◆ YOUR ASSIGNMENT ◆
Return the exact lines spanning from the line with "Click the first step pitch knob in top row" through the last line of the entries, boundaries included, and no others.

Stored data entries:
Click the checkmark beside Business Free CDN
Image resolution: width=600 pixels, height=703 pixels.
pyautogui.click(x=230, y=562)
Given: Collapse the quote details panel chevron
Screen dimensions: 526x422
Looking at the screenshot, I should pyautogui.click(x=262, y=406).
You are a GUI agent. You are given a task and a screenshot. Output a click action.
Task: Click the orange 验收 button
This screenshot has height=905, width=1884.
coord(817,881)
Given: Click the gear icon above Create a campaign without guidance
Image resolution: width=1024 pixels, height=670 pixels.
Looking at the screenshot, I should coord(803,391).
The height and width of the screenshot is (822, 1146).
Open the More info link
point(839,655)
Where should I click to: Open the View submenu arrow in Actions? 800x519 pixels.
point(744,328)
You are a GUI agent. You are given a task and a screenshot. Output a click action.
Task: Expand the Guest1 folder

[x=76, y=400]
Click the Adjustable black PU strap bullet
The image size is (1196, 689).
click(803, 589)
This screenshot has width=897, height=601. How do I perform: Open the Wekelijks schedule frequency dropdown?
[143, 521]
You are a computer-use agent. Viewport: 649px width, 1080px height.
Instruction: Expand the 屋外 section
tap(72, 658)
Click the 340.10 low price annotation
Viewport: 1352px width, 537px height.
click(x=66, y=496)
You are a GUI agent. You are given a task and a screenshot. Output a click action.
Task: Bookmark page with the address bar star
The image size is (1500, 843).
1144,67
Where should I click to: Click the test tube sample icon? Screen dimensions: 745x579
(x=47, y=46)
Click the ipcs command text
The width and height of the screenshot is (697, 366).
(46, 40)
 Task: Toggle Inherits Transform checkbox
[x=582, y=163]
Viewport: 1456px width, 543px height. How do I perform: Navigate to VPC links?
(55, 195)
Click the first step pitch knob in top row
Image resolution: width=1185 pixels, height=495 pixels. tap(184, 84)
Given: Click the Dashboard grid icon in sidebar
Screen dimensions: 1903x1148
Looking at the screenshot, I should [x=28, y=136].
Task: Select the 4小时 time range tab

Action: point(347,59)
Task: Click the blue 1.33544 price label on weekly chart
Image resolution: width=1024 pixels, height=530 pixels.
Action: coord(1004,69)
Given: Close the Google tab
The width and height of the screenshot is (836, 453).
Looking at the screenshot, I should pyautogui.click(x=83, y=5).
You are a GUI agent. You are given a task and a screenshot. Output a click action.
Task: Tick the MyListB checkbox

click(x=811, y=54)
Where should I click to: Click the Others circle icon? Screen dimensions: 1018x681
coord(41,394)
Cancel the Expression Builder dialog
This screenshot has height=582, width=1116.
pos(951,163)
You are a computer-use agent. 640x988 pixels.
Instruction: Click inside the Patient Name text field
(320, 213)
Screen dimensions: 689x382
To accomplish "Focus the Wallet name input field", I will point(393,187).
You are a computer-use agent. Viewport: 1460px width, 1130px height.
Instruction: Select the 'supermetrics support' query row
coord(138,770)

◆ TASK SOLUTION ◆
Click the first step pitch knob in top row
Image resolution: width=1185 pixels, height=495 pixels. tap(184, 84)
Given: Click the Dashboard grid icon in sidebar
Screen dimensions: 1903x1148
Looking at the screenshot, I should [x=28, y=136].
Task: Select the 4小时 time range tab

Action: point(347,59)
Task: Click the blue 1.33544 price label on weekly chart
Image resolution: width=1024 pixels, height=530 pixels.
Action: coord(1004,69)
Given: Close the Google tab
The width and height of the screenshot is (836, 453).
Looking at the screenshot, I should pyautogui.click(x=83, y=5).
You are a GUI agent. You are given a task and a screenshot. Output a click action.
Task: Tick the MyListB checkbox

click(x=811, y=54)
Where should I click to: Click the Others circle icon? Screen dimensions: 1018x681
coord(41,394)
Cancel the Expression Builder dialog
This screenshot has height=582, width=1116.
pos(951,163)
You are a computer-use agent. 640x988 pixels.
Instruction: Click inside the Patient Name text field
(320, 213)
Screen dimensions: 689x382
To accomplish "Focus the Wallet name input field", I will point(393,187).
You are a computer-use agent. Viewport: 1460px width, 1130px height.
Instruction: Select the 'supermetrics support' query row
coord(138,770)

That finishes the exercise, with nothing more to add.